→ **DATA RECORDS**
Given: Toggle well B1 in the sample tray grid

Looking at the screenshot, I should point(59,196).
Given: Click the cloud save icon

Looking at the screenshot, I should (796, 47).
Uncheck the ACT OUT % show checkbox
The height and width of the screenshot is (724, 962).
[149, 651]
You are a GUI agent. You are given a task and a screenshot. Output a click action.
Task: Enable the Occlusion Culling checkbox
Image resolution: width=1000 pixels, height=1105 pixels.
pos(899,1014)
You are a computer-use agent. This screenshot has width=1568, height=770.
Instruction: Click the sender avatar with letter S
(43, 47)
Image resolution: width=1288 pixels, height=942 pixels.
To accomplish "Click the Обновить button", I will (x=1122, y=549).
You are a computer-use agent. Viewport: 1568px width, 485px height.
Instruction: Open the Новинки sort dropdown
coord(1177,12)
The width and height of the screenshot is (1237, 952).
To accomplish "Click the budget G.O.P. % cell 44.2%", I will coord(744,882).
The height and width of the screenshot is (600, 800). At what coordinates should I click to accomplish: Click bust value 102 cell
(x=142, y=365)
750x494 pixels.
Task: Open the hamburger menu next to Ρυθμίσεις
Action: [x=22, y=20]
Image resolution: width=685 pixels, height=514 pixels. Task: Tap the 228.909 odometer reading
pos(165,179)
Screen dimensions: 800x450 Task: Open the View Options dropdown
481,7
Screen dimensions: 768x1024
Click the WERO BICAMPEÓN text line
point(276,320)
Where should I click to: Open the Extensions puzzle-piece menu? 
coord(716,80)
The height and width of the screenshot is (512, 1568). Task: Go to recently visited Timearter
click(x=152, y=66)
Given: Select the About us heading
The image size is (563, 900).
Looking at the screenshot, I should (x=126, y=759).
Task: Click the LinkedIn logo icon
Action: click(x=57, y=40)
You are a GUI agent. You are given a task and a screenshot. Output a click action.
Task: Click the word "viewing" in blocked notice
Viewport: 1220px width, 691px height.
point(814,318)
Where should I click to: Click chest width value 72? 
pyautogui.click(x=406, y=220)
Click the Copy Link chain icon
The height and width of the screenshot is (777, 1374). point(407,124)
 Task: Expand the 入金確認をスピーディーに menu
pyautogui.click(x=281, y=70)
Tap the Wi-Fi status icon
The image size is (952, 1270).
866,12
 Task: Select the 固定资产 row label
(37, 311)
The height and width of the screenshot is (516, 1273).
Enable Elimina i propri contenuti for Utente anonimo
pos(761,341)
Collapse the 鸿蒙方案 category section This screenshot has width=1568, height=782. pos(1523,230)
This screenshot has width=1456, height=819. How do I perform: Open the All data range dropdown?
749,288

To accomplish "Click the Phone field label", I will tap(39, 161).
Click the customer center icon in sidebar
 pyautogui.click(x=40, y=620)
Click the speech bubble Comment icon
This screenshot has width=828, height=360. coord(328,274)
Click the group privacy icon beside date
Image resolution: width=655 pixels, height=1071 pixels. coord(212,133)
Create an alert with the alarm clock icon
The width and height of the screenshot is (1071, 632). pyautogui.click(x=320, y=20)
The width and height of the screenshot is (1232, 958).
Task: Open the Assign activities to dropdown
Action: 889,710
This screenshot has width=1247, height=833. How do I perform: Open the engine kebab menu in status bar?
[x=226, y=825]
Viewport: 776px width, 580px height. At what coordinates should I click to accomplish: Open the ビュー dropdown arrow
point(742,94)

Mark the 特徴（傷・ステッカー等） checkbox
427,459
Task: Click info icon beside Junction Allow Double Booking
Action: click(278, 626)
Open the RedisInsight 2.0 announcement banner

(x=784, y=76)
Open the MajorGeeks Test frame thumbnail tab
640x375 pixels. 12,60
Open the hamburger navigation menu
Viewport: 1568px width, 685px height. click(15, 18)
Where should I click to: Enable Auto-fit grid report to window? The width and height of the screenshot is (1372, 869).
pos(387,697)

→ **YOUR TASK**
Give the listing above again in full, exactly as written.

→ **FINISHED TASK**
Given: Toggle well B1 in the sample tray grid

Looking at the screenshot, I should point(59,196).
Given: Click the cloud save icon

Looking at the screenshot, I should (796, 47).
Uncheck the ACT OUT % show checkbox
The height and width of the screenshot is (724, 962).
[149, 651]
You are a GUI agent. You are given a task and a screenshot. Output a click action.
Task: Enable the Occlusion Culling checkbox
Image resolution: width=1000 pixels, height=1105 pixels.
pos(899,1014)
You are a computer-use agent. This screenshot has width=1568, height=770.
Instruction: Click the sender avatar with letter S
(43, 47)
Image resolution: width=1288 pixels, height=942 pixels.
To accomplish "Click the Обновить button", I will (x=1122, y=549).
You are a computer-use agent. Viewport: 1568px width, 485px height.
Instruction: Open the Новинки sort dropdown
coord(1177,12)
The width and height of the screenshot is (1237, 952).
To accomplish "Click the budget G.O.P. % cell 44.2%", I will coord(744,882).
The height and width of the screenshot is (600, 800). At what coordinates should I click to accomplish: Click bust value 102 cell
(x=142, y=365)
750x494 pixels.
Task: Open the hamburger menu next to Ρυθμίσεις
Action: [x=22, y=20]
Image resolution: width=685 pixels, height=514 pixels. Task: Tap the 228.909 odometer reading
pos(165,179)
Screen dimensions: 800x450 Task: Open the View Options dropdown
481,7
Screen dimensions: 768x1024
Click the WERO BICAMPEÓN text line
point(276,320)
Where should I click to: Open the Extensions puzzle-piece menu? 
coord(716,80)
The height and width of the screenshot is (512, 1568). Task: Go to recently visited Timearter
click(x=152, y=66)
Given: Select the About us heading
The image size is (563, 900).
Looking at the screenshot, I should (x=126, y=759).
Task: Click the LinkedIn logo icon
Action: click(x=57, y=40)
You are a GUI agent. You are given a task and a screenshot. Output a click action.
Task: Click the word "viewing" in blocked notice
Viewport: 1220px width, 691px height.
point(814,318)
Where should I click to: Click chest width value 72? 
pyautogui.click(x=406, y=220)
Click the Copy Link chain icon
The height and width of the screenshot is (777, 1374). point(407,124)
 Task: Expand the 入金確認をスピーディーに menu
pyautogui.click(x=281, y=70)
Tap the Wi-Fi status icon
The image size is (952, 1270).
866,12
 Task: Select the 固定资产 row label
(37, 311)
The height and width of the screenshot is (516, 1273).
Enable Elimina i propri contenuti for Utente anonimo
pos(761,341)
Collapse the 鸿蒙方案 category section This screenshot has width=1568, height=782. pos(1523,230)
This screenshot has width=1456, height=819. How do I perform: Open the All data range dropdown?
749,288

To accomplish "Click the Phone field label", I will tap(39, 161).
Click the customer center icon in sidebar
 pyautogui.click(x=40, y=620)
Click the speech bubble Comment icon
This screenshot has width=828, height=360. coord(328,274)
Click the group privacy icon beside date
Image resolution: width=655 pixels, height=1071 pixels. coord(212,133)
Create an alert with the alarm clock icon
The width and height of the screenshot is (1071, 632). pyautogui.click(x=320, y=20)
The width and height of the screenshot is (1232, 958).
Task: Open the Assign activities to dropdown
Action: 889,710
This screenshot has width=1247, height=833. How do I perform: Open the engine kebab menu in status bar?
[x=226, y=825]
Viewport: 776px width, 580px height. At what coordinates should I click to accomplish: Open the ビュー dropdown arrow
point(742,94)

Mark the 特徴（傷・ステッカー等） checkbox
427,459
Task: Click info icon beside Junction Allow Double Booking
Action: click(278, 626)
Open the RedisInsight 2.0 announcement banner

(x=784, y=76)
Open the MajorGeeks Test frame thumbnail tab
640x375 pixels. 12,60
Open the hamburger navigation menu
Viewport: 1568px width, 685px height. click(15, 18)
Where should I click to: Enable Auto-fit grid report to window? The width and height of the screenshot is (1372, 869).
pos(387,697)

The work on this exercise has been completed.